Belohnung? Was könnte sie damit meinen? Einen Kuss? Nimmt sie mich mit nach Hause? Oder wollte sie gar mit mir ins Kino gehen, weil sie eine exhibitionistische Ader hat? Ein bisschen verrückt ist sie ja. Ich würde es ihr zutrauen.
„Killian?“
„Hm?“
„Auf welche Filme stehst du?“
„Action. Explosionen, Verfolgungsjagden, Schießereien.“ Ilaria sieht zu mir, dann wieder zu der Anzeigetafel. „Du willst lieber etwas Romantisches sehen, richtig?“
Ilaria winkt ab. „Nicht unbedingt.

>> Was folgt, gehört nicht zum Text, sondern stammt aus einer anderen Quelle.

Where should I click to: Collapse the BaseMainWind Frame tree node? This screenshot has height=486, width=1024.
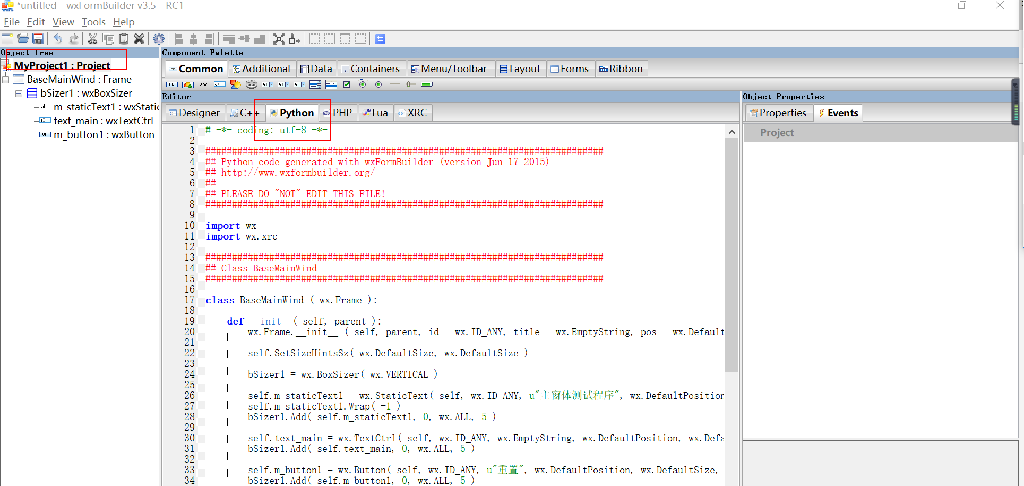pyautogui.click(x=6, y=80)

Natürlich wäre mir eine romantische Komödie lieber als ein Actionfilm, aber da du bei unserem letzten Date so süß warst, deinen Plan sofort zu ändern, als ich dir gesagt habe, dass ich kein Fleisch esse, möchte ich, dass du dich für einen Film entscheidest.“
„Okay“, antworte ich und studiere ratlos die Anzeigetafel. „Und wenn dir der Film nicht gefällt?“
„Dann gefällt er mir eben nicht. Es gibt Schlimmeres, als sich einen Film anzusehen, den man nicht mag. Ich werde nicht meckern, versprochen.“ Ilaria lächelt mich an. „Such dir einen Film aus, Killian.“
„Gut“, antworte ich, wonach ich mit den Schultern zucke.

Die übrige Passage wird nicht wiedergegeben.